» WORK REQUIRED: In the records below, find the line that contains "Task: Click the 2026 Aug 24 timestamp text" and the line that contains "Screen dimensions: 1329x450". Set down exactly those lines and every line between them, and nothing more.

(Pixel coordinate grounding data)
···
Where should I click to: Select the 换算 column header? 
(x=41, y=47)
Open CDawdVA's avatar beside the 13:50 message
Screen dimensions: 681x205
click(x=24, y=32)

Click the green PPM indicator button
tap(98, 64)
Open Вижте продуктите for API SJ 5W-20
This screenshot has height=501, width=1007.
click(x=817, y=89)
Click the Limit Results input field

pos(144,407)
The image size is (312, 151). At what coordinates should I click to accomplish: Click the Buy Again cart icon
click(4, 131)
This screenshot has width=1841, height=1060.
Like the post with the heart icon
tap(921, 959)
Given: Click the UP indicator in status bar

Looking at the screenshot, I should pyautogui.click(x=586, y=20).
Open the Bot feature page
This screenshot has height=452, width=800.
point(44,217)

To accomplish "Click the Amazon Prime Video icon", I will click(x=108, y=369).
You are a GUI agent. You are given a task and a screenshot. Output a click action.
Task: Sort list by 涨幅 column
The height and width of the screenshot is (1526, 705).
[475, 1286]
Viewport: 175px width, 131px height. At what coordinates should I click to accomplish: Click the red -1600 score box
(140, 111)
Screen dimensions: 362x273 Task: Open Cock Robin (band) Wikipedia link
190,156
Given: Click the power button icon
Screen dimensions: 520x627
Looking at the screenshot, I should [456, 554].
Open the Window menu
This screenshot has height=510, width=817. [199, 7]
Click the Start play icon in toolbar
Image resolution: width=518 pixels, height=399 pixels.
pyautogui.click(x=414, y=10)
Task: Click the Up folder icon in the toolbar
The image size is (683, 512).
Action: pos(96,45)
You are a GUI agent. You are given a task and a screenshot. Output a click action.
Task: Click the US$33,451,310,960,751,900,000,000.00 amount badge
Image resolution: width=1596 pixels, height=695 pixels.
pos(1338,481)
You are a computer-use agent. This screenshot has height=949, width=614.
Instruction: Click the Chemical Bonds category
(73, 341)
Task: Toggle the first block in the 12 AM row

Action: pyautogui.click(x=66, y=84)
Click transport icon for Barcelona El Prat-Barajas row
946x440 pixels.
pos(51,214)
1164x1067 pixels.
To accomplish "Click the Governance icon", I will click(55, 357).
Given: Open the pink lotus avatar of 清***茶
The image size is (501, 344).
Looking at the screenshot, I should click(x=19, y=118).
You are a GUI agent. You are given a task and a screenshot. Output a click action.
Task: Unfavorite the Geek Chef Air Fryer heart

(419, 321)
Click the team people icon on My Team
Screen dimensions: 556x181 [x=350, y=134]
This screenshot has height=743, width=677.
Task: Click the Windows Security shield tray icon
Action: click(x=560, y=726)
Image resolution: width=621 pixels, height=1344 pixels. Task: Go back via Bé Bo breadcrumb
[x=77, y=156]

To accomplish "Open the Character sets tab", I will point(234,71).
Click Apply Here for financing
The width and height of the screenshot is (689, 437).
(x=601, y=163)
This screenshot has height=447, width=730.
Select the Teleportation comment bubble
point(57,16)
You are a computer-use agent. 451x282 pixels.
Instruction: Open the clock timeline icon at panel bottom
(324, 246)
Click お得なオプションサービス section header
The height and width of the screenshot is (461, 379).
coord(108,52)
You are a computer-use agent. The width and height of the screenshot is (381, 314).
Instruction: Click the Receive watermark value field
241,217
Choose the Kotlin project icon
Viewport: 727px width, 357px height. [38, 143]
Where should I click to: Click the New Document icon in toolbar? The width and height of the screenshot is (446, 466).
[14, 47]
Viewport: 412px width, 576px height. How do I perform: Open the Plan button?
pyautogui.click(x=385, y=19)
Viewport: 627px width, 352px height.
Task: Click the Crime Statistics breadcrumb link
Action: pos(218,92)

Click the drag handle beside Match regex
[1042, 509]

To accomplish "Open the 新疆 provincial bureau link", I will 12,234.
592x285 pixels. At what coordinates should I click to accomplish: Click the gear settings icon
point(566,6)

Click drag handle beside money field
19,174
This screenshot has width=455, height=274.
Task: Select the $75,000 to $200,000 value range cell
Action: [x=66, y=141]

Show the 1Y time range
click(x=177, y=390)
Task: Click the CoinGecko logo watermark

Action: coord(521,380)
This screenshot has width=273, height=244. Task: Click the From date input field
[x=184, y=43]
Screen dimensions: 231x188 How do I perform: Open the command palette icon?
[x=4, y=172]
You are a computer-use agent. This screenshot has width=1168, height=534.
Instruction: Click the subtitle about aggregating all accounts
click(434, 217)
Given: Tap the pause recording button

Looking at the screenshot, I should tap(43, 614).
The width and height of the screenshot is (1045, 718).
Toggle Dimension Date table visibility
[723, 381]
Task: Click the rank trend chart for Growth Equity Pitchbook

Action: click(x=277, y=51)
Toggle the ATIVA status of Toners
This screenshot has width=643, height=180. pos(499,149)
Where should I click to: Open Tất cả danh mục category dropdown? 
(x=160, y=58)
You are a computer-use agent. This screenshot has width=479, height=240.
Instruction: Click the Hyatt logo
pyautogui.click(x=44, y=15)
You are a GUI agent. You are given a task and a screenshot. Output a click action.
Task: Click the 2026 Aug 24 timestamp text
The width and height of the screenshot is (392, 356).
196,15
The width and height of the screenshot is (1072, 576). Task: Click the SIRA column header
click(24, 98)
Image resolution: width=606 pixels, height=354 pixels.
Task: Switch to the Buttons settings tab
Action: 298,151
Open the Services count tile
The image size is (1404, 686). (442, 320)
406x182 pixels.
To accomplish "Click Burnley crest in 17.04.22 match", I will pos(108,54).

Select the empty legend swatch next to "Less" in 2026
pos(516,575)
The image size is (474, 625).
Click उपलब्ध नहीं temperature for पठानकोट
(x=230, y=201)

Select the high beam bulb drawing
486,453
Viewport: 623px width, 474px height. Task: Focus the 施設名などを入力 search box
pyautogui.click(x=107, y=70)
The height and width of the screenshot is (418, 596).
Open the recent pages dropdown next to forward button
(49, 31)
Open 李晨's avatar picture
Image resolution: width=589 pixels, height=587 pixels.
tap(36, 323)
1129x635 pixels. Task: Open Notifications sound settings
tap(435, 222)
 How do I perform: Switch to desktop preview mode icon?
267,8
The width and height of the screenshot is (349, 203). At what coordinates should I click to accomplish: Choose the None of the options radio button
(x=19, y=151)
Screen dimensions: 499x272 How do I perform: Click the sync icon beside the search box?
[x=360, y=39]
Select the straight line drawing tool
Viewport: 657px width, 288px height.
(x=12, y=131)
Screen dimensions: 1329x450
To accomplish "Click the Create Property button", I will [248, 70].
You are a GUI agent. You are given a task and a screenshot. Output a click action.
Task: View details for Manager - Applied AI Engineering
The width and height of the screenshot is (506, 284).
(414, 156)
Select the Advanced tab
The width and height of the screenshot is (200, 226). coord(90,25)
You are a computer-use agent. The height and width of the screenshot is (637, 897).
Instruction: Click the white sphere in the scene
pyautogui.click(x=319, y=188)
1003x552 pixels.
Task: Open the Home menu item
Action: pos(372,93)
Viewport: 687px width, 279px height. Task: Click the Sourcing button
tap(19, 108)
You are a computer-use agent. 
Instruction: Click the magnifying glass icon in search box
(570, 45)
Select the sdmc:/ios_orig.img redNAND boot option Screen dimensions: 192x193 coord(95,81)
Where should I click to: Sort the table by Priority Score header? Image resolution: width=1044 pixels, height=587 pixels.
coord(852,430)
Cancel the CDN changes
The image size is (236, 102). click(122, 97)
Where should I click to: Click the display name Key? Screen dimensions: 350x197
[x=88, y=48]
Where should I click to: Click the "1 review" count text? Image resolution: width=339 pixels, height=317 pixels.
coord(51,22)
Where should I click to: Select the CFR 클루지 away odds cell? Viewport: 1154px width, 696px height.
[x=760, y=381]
···
» RESPONSE FOR THIS EXERCISE:
Task: Click the 2026 Aug 24 timestamp text
The width and height of the screenshot is (392, 356).
196,15
The width and height of the screenshot is (1072, 576). Task: Click the SIRA column header
click(24, 98)
Image resolution: width=606 pixels, height=354 pixels.
Task: Switch to the Buttons settings tab
Action: 298,151
Open the Services count tile
The image size is (1404, 686). (442, 320)
406x182 pixels.
To accomplish "Click Burnley crest in 17.04.22 match", I will pos(108,54).

Select the empty legend swatch next to "Less" in 2026
pos(516,575)
The image size is (474, 625).
Click उपलब्ध नहीं temperature for पठानकोट
(x=230, y=201)

Select the high beam bulb drawing
486,453
Viewport: 623px width, 474px height. Task: Focus the 施設名などを入力 search box
pyautogui.click(x=107, y=70)
The height and width of the screenshot is (418, 596).
Open the recent pages dropdown next to forward button
(49, 31)
Open 李晨's avatar picture
Image resolution: width=589 pixels, height=587 pixels.
tap(36, 323)
1129x635 pixels. Task: Open Notifications sound settings
tap(435, 222)
 How do I perform: Switch to desktop preview mode icon?
267,8
The width and height of the screenshot is (349, 203). At what coordinates should I click to accomplish: Choose the None of the options radio button
(x=19, y=151)
Screen dimensions: 499x272 How do I perform: Click the sync icon beside the search box?
[x=360, y=39]
Select the straight line drawing tool
Viewport: 657px width, 288px height.
(x=12, y=131)
Screen dimensions: 1329x450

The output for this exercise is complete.